* **TASK TO CARRY OUT**: Your copy should hold exactly the lines from the one containing "Image resolution: width=868" through the last line of the entries, and no pictures.

Screenshot grounding data:

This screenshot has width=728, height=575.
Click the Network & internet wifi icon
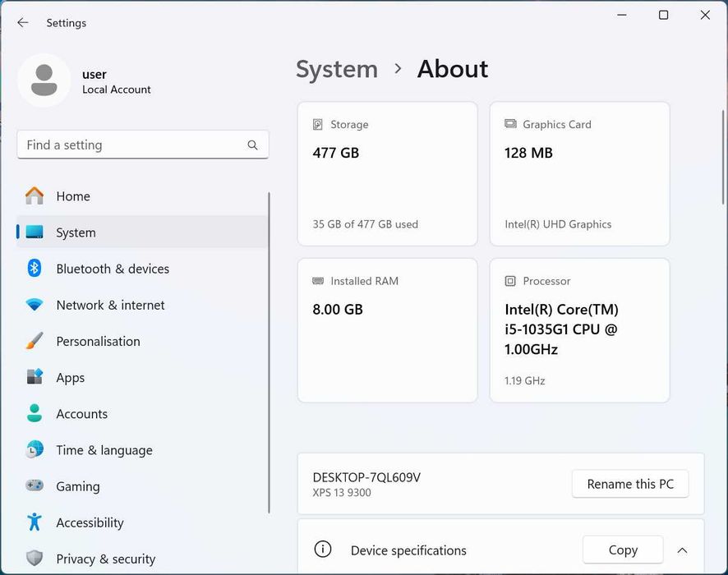click(35, 305)
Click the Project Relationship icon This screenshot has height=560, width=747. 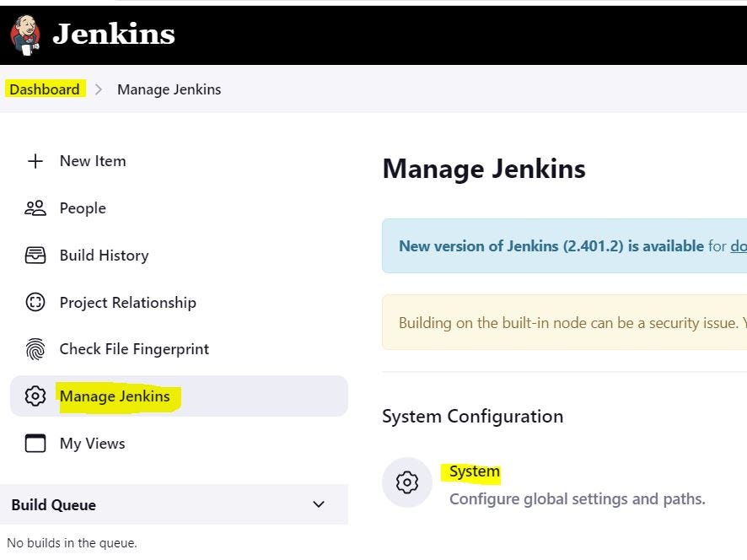[x=35, y=302]
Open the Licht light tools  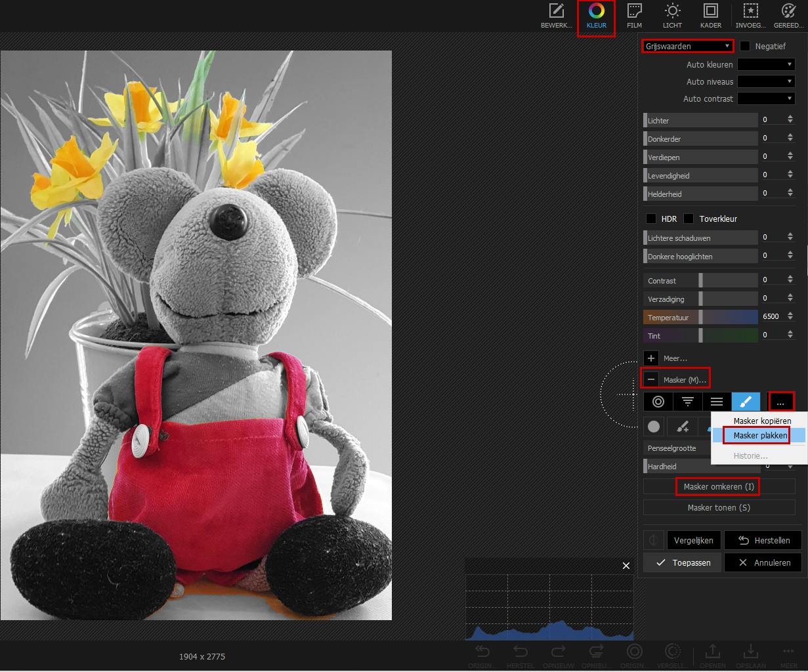(x=672, y=17)
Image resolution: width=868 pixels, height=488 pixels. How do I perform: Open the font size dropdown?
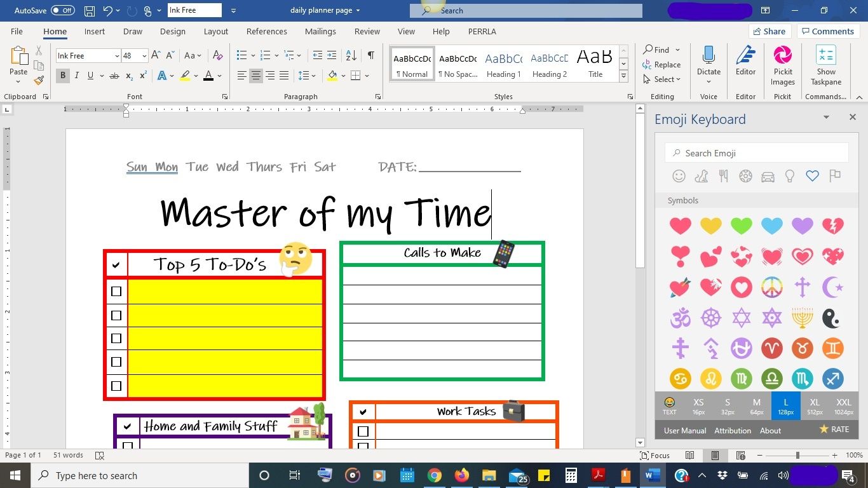[x=144, y=55]
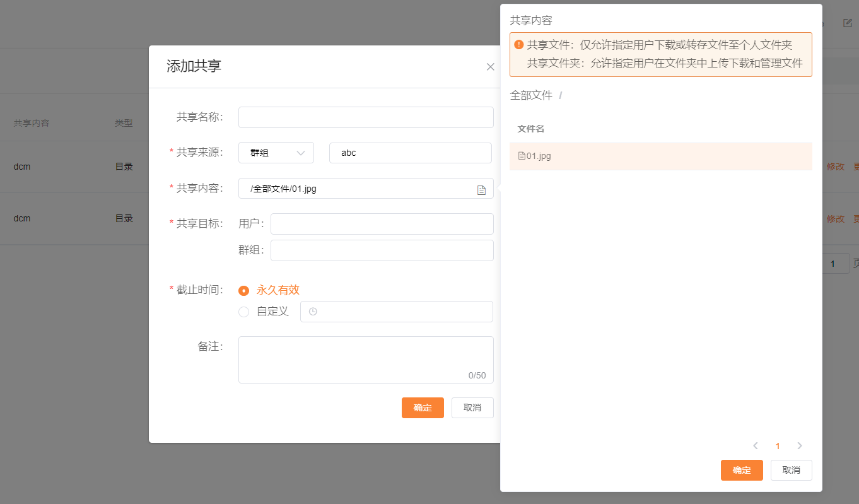This screenshot has height=504, width=859.
Task: Click the 全部文件 breadcrumb
Action: [x=531, y=96]
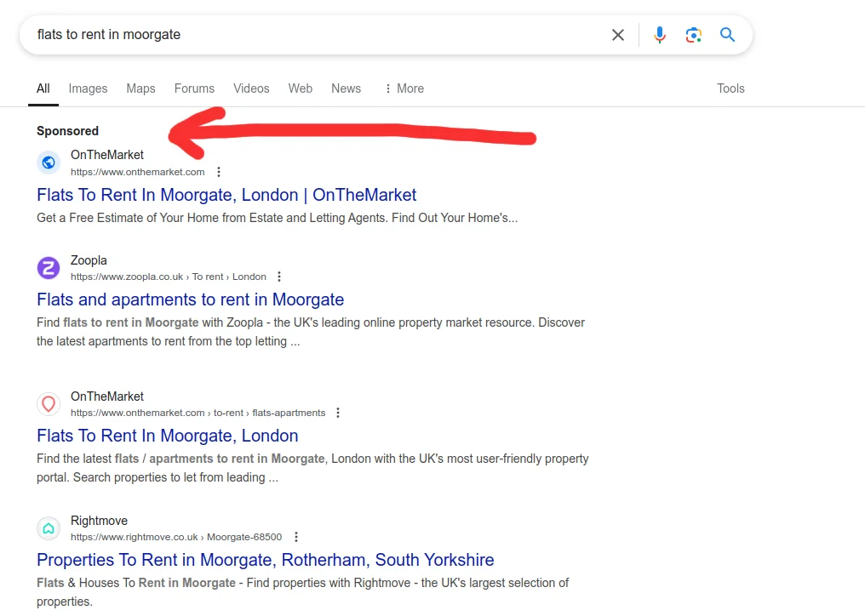Viewport: 865px width, 616px height.
Task: Expand the More search filters menu
Action: click(404, 88)
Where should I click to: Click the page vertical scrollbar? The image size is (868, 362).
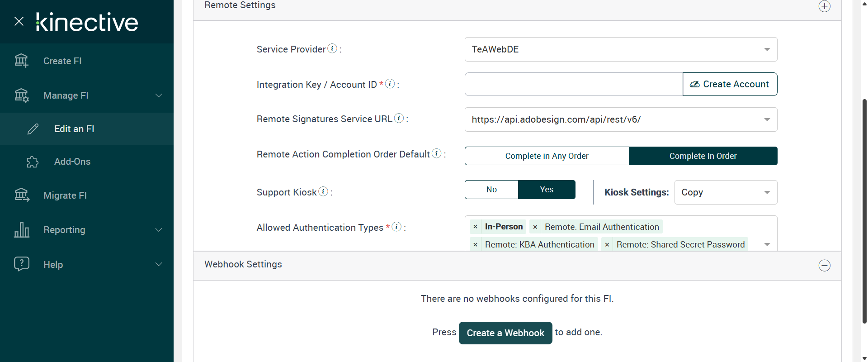click(864, 208)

* **ANSWER SPACE**:
Image resolution: width=868 pixels, height=488 pixels. How do I perform: Open the font size dropdown?
[x=144, y=55]
This screenshot has height=504, width=859.
Task: Click the 全部文件 breadcrumb
Action: [x=531, y=96]
Viewport: 865px width, 616px height.
Task: Expand the More search filters menu
Action: click(404, 88)
Where should I click to: Click the page vertical scrollbar? The image size is (868, 362).
click(864, 208)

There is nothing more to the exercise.